Un pubblico allargato: probabilmente la scelta del genere romanzesco è dovuta anche ad un altro intento, quello di rivolgersi a un pubblico più vasto, non solo elitario e nobile; già in epoca illuministica infatti il lettore appartiene alla borghesia e l'interlocutore cui si rivolge lo scrittore è dunque il ceto medio.

Manzoni in questo caso è d'accordo con quanto teorizzava il Berchet nella sua Lettera semiseria, che cioè l'autore dovesse scrivere per il "popolo", intendendo con questo termine però non tutti, bensì quelli che il Berchet diceva essere in mezzo fra Parigini (nobili oziosi e annoiati) e Ottentoti (contadini o ceti umili, rozzi, incapaci per giunta di leggere o apprezzare l'arte). Il ceto medio è appunto, in pieno Ottocento, ciò che si definisce pubblico "popolare".

 

Ambientazione nel '600: quando Manzoni sceglie il Seicento (la vicenda di Renzo e Lucia si svolge fra 1628-1629 circa) intende riferirsi ad una situazione passata che però ricorda quella presente. 

In genere i Romantici si rapportavano ad epoche lontane (esotismo temporale), ma Manzoni sceglie deliberatamente il XVII sec., allorché la Lombardia subiva la dominazione spagnola, per alludere ai soprusi che la nostra penisola era costretta a sopportare per opera degli stranieri in pieno XIX sec.

Insomma, quando racconta le ingiustizie perpetrate dagli Spagnoli ai danni dei Lombardi del 1630, quando  presta attenzione alla mancanza di leggi, agli arbitri, alle violenze dei signorotti del XVII sec., sta pensando ad una situazione analoga determinata nel suo presente dai nuovi dominatori (gli Austriaci per es.).

 

Cosa s'intende per narratore onnisciente? Il narratore onnisciente è, etimologicamente parlando, colui che "sa tutto", che conosce passato, presente e futuro, tutte le circostanze dei fatti (ha "il punto di vista di Dio"!) e interviene continuamente con spiegazioni e riflessioni, commenti e giudizi.

Manzoni ci presenta un narratore di questo tipo, che "entra" nel racconto con analessi (quando spiega per es. i  precedenti di fra Cristoforo e di Gertrude) o con prolessi (anticipazioni di ciò che avverrà).
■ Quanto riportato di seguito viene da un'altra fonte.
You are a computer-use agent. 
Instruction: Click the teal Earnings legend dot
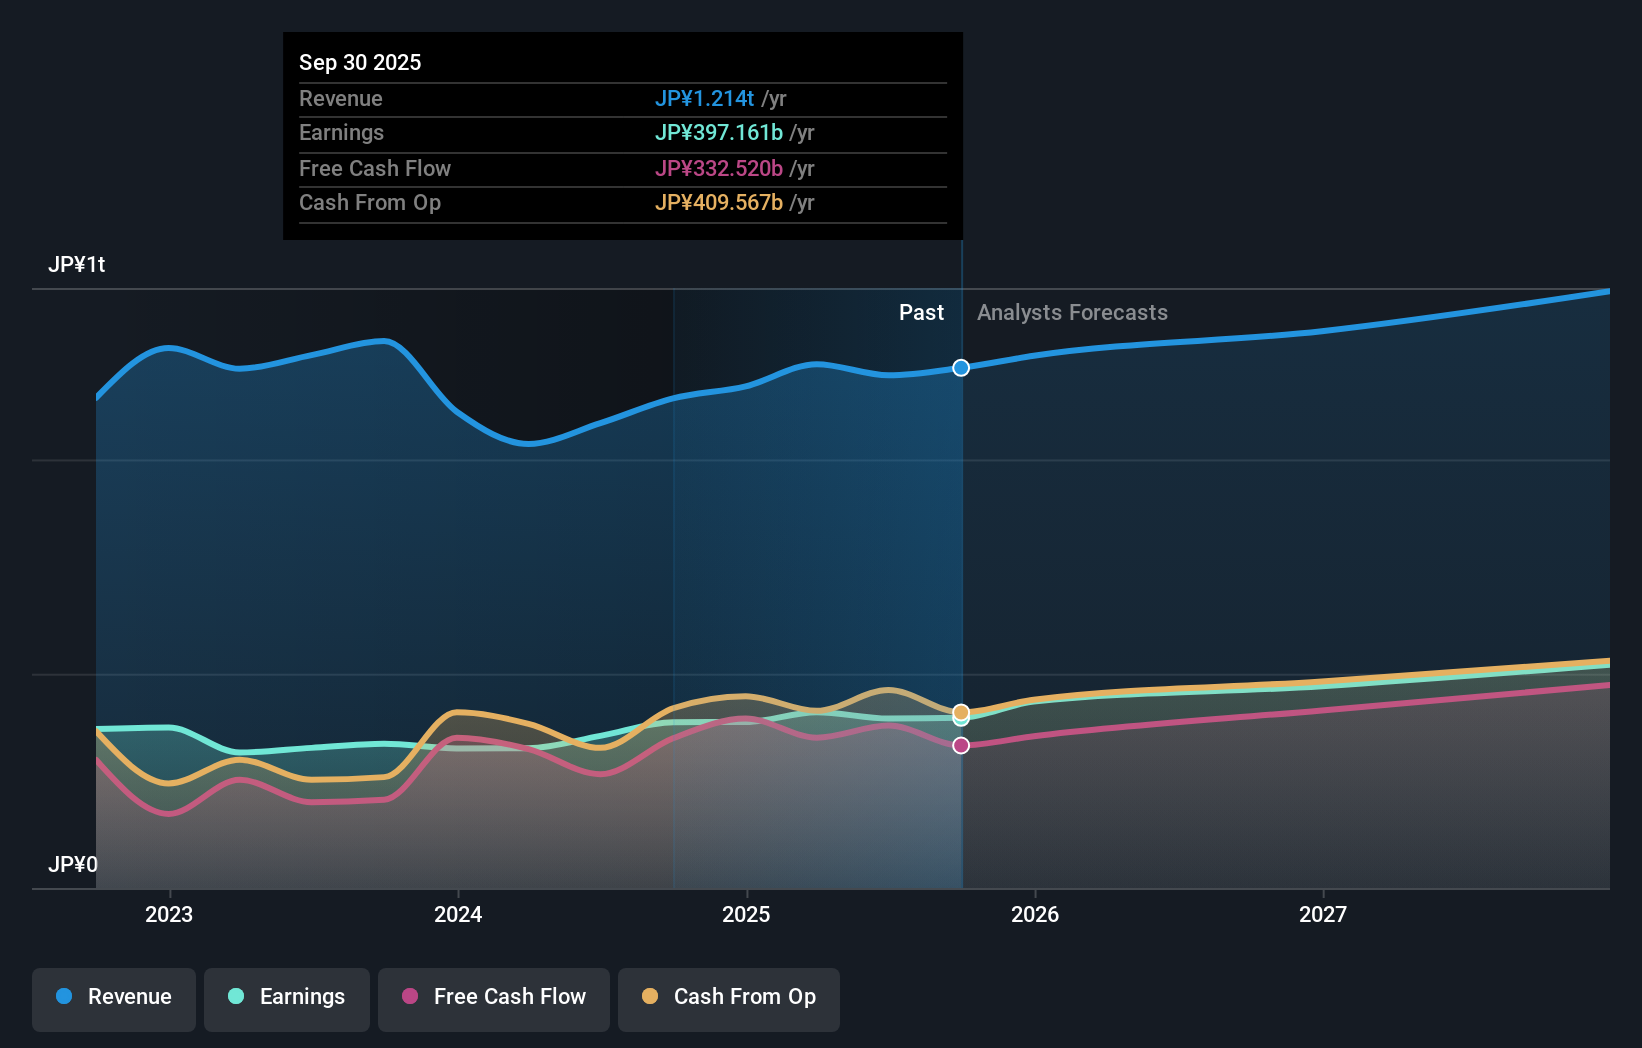click(234, 997)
Questa scelta rivela un saldo dominio della realtà, l'idea che del mondo e degli avvenimenti si abbia una visione precisa, determinata da convinzioni certe: è tipica dell'Ottocento, almeno della prima metà del secolo, soprattutto di coloro come Manzoni che hanno punti di riferimento stabili (fede, concetto che il dolore "ha un senso", che tutto rientra in una logica provvidenziale, che tutto è logos = ordine e razionalità, nulla è casuale e gratuito).

Nel Novecento assistiamo alla crisi del narratore onnisciente: questi – si pensi a "La coscienza di Zeno" di Svevo – diviene addirittura inattendibile, ingannevole, a testimoniare la perdita di certezze (non solo religiose, ma anche relative, che so, ai concetti di tempo, di spazio, di "io" come unicum…) cui si assiste progressivamente già a partire dalla fine del XIX secolo.